◆ Tasks to carry out ◆
1. In the summary on dataset privacy, what percentage of the United States population can be uniquely identified by gender, date of birth, and 5-digit zip code?
2. Shorten the paragraph of the summary on dataset privacy that begins "The next concept is," keeping its main facts.

━━ Text provided ━━

This is a great article on how to improve privacy for individuals in datasets that are disseminated. Quick summary:
The paper talks about “quasi-identifiers” – combinations of attributes within the data that can be used to identify individuals. For example, the statistic given is that 87% of the population of the United States can be uniquely identified by gender, date of birth, and 5-digit zip code. Given that three-attribute “quasi-identifier”, a dataset that has only one record with any given combination of those fields is clearly not anonymous – most likely it identifies someone. Datasets are “k-anonymous” when for any given quasi-identifier, a record is indistinguishable from k-1 others.
The next concept is “l-diversity”. Say you have a group of k different records that all share a particular quasi-identifier. That’s good, in that an attacker cannot identify the individual based on the quasi-identifier. But what if the value they’re interested in, (e.g. the individual’s medical diagnosis) is the same for every value in the group? There are 7 different values in a group, and I don’t know which one of them is Bob Smith, but since I know that all of them are flagged with a diagnosis of cancer, the data has “leaked” that Bob Smith has cancer. (Figuring this out is unsurprisingly called a “homogeneity attack”) The distribution of target values within a group is referred to as “l-diversity”.
The paper outlines the mathematical underpinnings of what l-diversity is, and shows that it is practical and be implemented efficiently.

━━━
━━ Material supplied ━━

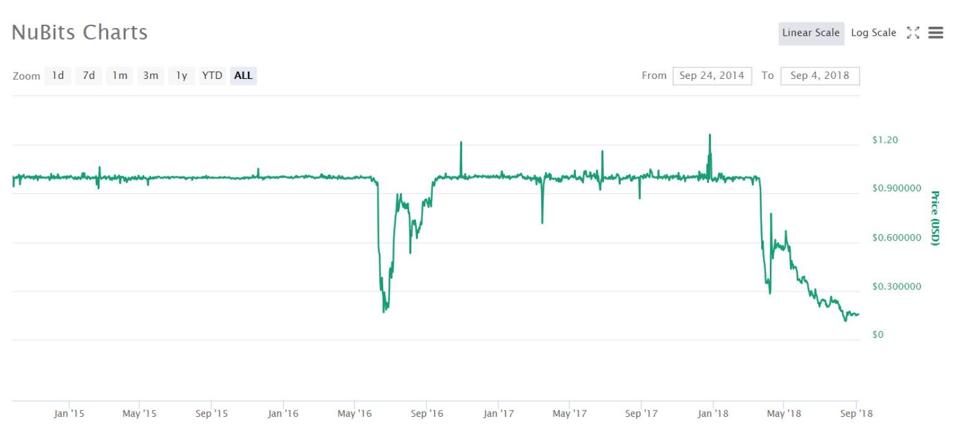Screen dimensions: 954x441
Task: Click the May '16 timeline label
Action: point(354,414)
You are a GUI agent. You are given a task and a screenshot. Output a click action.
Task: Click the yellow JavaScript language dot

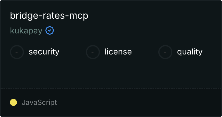click(x=13, y=102)
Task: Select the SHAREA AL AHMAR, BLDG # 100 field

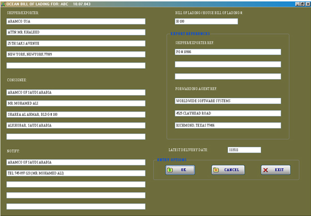Action: point(76,114)
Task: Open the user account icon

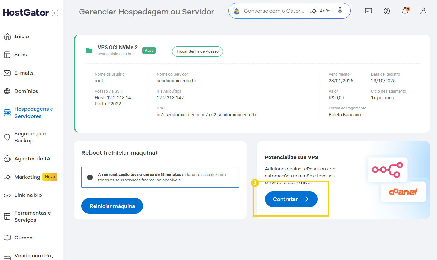Action: click(423, 11)
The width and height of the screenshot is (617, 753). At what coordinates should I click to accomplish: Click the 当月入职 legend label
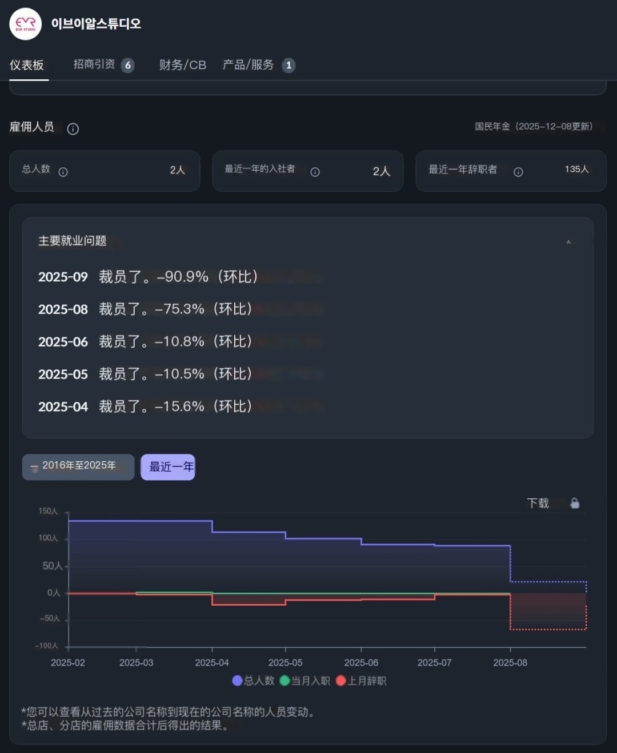pyautogui.click(x=311, y=680)
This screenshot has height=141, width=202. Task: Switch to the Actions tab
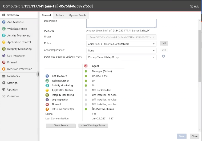[60, 15]
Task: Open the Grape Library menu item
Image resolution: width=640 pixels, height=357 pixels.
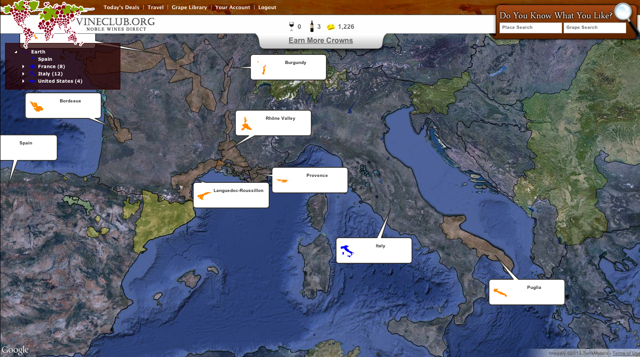Action: (x=189, y=7)
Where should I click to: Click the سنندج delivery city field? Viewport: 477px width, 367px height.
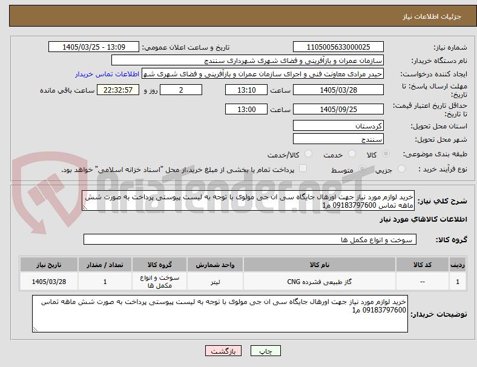[x=338, y=139]
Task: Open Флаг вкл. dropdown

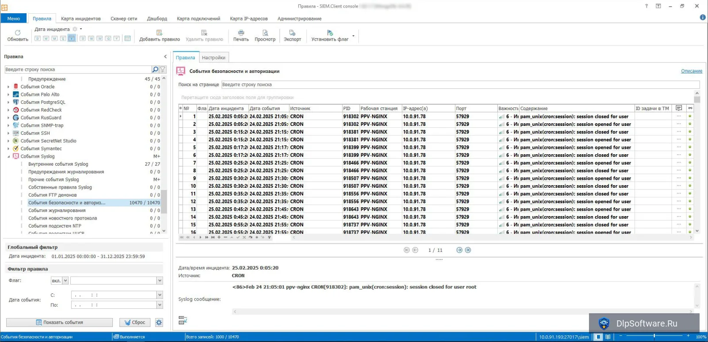Action: click(65, 281)
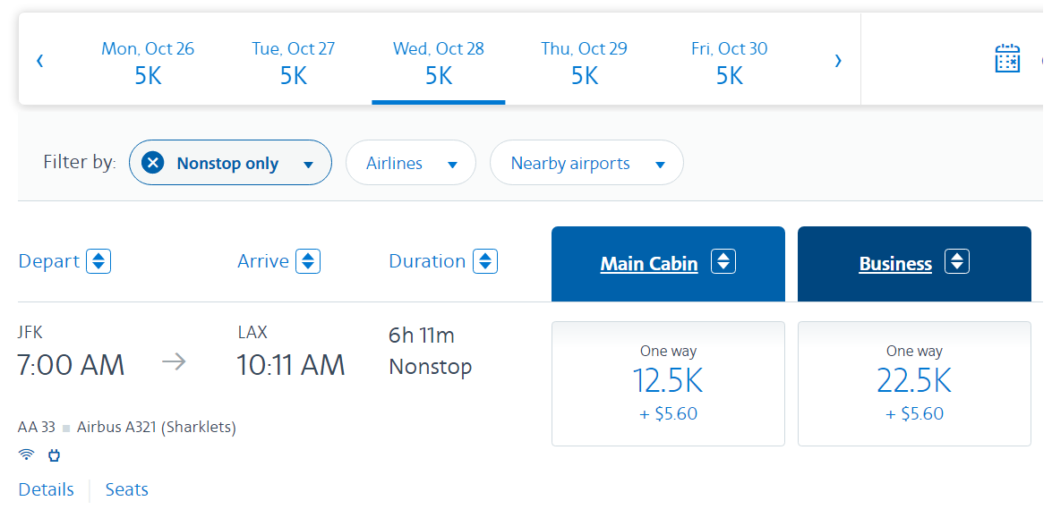This screenshot has height=518, width=1052.
Task: Sort by Main Cabin price
Action: [723, 261]
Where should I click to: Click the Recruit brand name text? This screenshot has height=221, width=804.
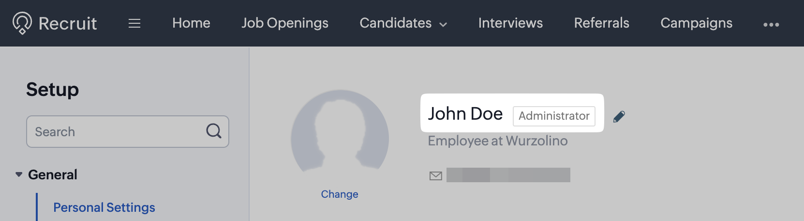tap(68, 23)
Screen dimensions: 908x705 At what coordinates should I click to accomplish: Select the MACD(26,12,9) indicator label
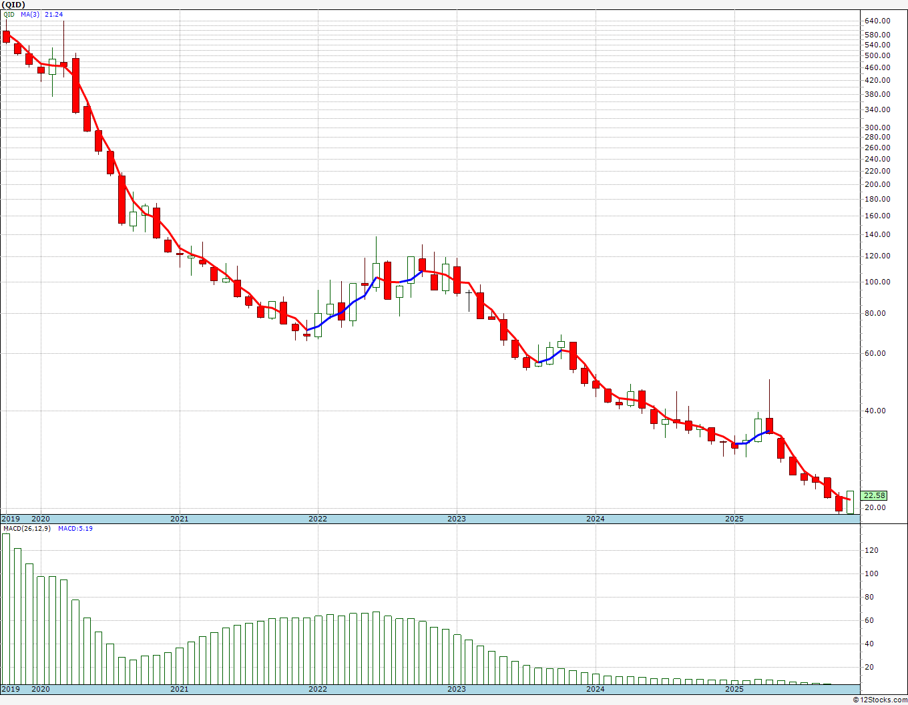click(x=27, y=529)
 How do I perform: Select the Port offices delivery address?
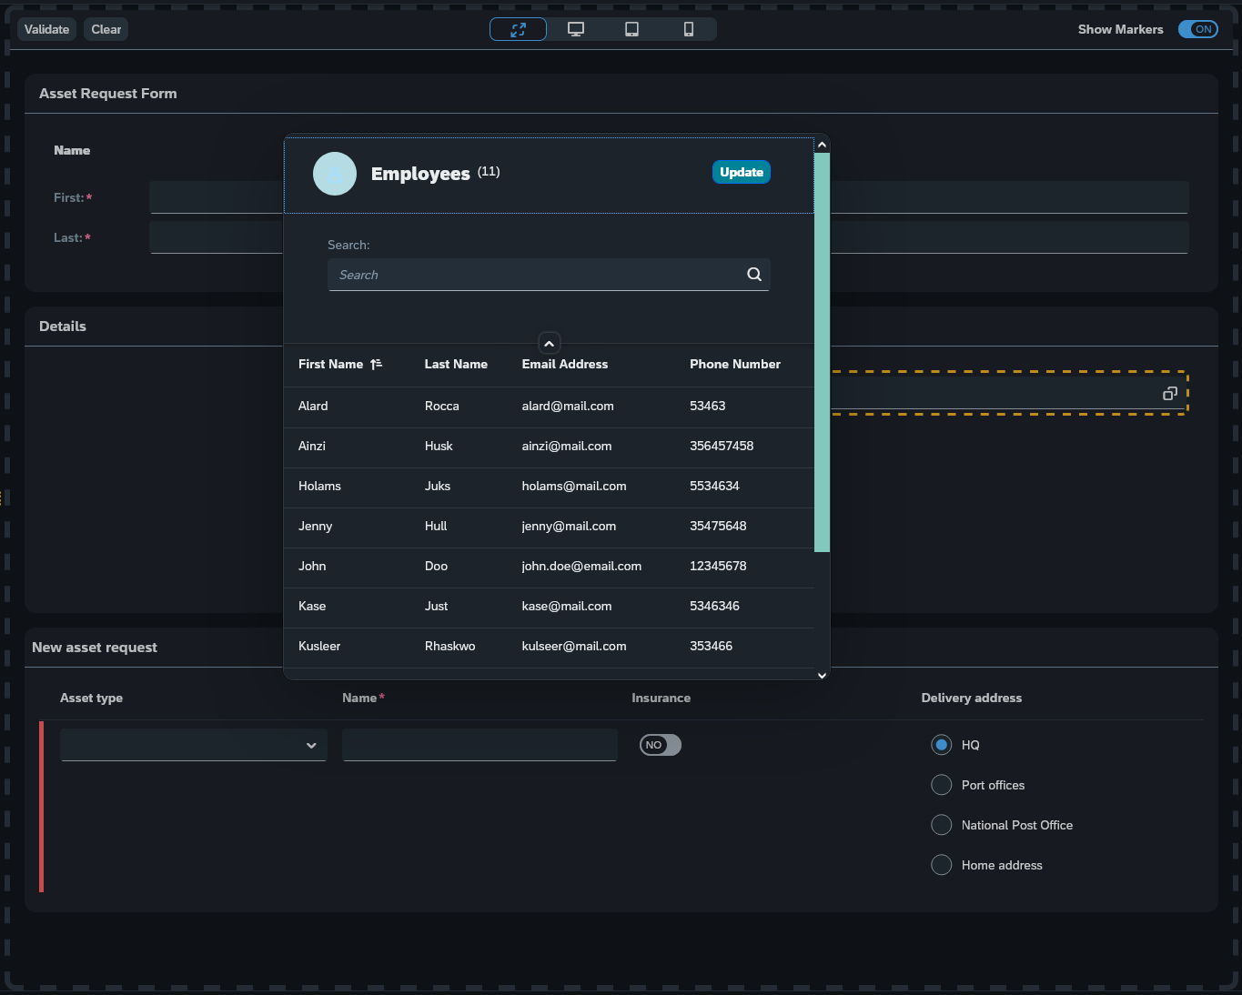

━━━

◆ Answer set ◆
1. 87%

2. The next concept is "l-diversity." A group of k records sharing a quasi-identifier keeps an attacker from telling which record belongs to an individual. But if every record in the group has the same target value, such as a medical diagnosis, that value still leaks. For example, if all 7 records in Bob Smith's group are flagged with cancer, the data reveals that he has cancer. Working this out is called a "homogeneity attack." The distribution of target values within a group is called "l-diversity."